Observe that for the programmer, as for the chef, the urgency of the patron may govern the scheduled completion of the task, but it cannot govern the actual completion. – Frederick P. Brooks, The Mythical Man-Month
It’s time to think about a better way to get things done.
If you have worked on any project you’ve probably come to a point where there is too much to do.
You’re overwhelmed with the amount of things that needs to be done, there just isn’t enough time, the client is insisting on the finish date and stress levels are climbing.
So what do you do?
If you’re like most people you talk to your manager because it’s their job to help you out.
And they do try and help – usually by looking around to see who else has some capacity and can spend some time on your project.
Seems reasonable, right?
But this is probably the single worst thing you can do to yourself.
Adding people to a project, even experienced, skilled people is going to delay your project even more than it already is.
And Frederick Brooks explained why in The Mythical Man-Month.
Adding people only speeds thing up when those people don’t have to talk to each other.
If you’re picking rice then having more people picking rice will get the job done faster than having less people picking rice.
It doesn’t work that way with knowledge work.
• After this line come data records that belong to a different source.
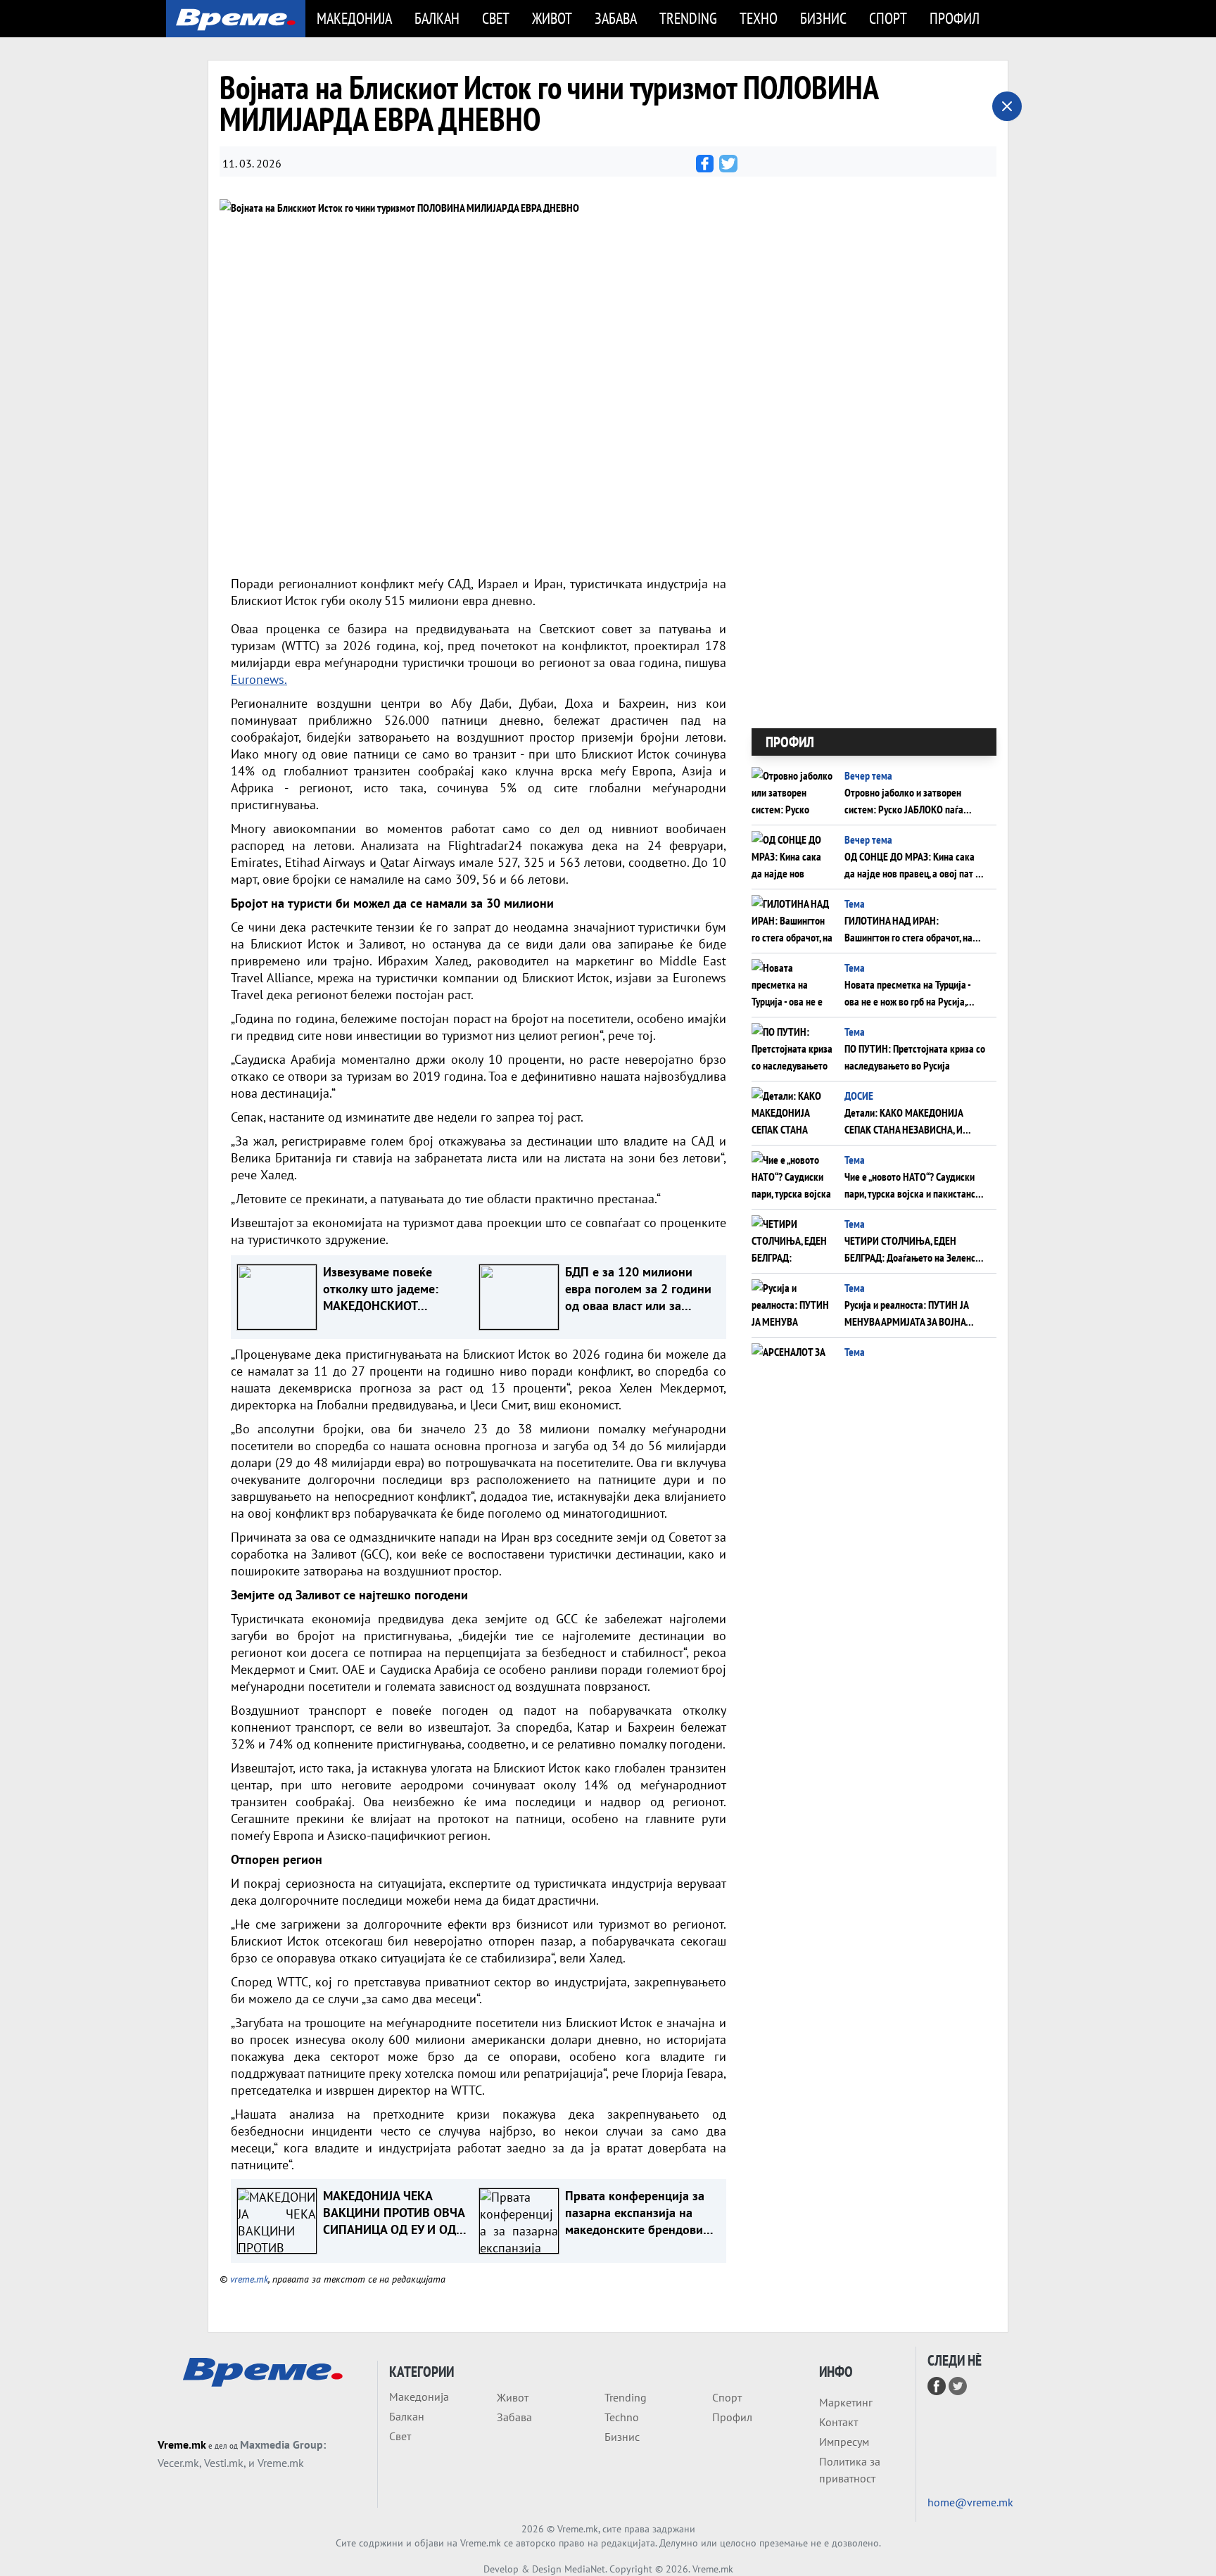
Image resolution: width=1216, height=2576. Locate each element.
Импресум (844, 2442)
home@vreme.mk (970, 2502)
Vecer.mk (178, 2463)
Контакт (838, 2422)
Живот (552, 18)
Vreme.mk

And that’s because you need to get people up to speed with what needs doing – explain the data set, explain your design, train them in the stuff you’ve already done.
And by the time you do all that it’s past the deadline you’ve done less in the last two weeks than you did in the previous two when you were all by yourself.
So, say no to help.
The next thing your manager will suggest is whether there are any simple tasks you can hand over to an intern or a junior employee.
This again seems helpful and reasonable.
But it’s not.
Someone inexperienced working on something will suck up time and make mistakes – mistakes that you will need to fix in the now much less time you have available.
It’s far better to build a tool to get the task done – even if it takes you longer to build the tool and even if you have to throw it away.
This is wisdom from the Unix philosophy and it will help you immensely when you’re under pressure and the problem you have is a technical rather than human one.
One kind of problem you can solve – with the other, you can only hope.
The final thing your manager will insist on is that everything needs to get done – no cutting corners.
But then again if you’re up against it that’s what you need to do.
Not cut corners exactly but ruthlessly cut away at the scope of what you’re trying to do.
The point is that there will always be things that are more important and things that are less important.
Leave the less important ones for later – your client will be happier at getting core functionality that works than getting an incomplete product that doesn’t run at all.
Here’s the thing.
If you’re under pressure stay away from people – focus on the work.
Because that’s something you can actually do.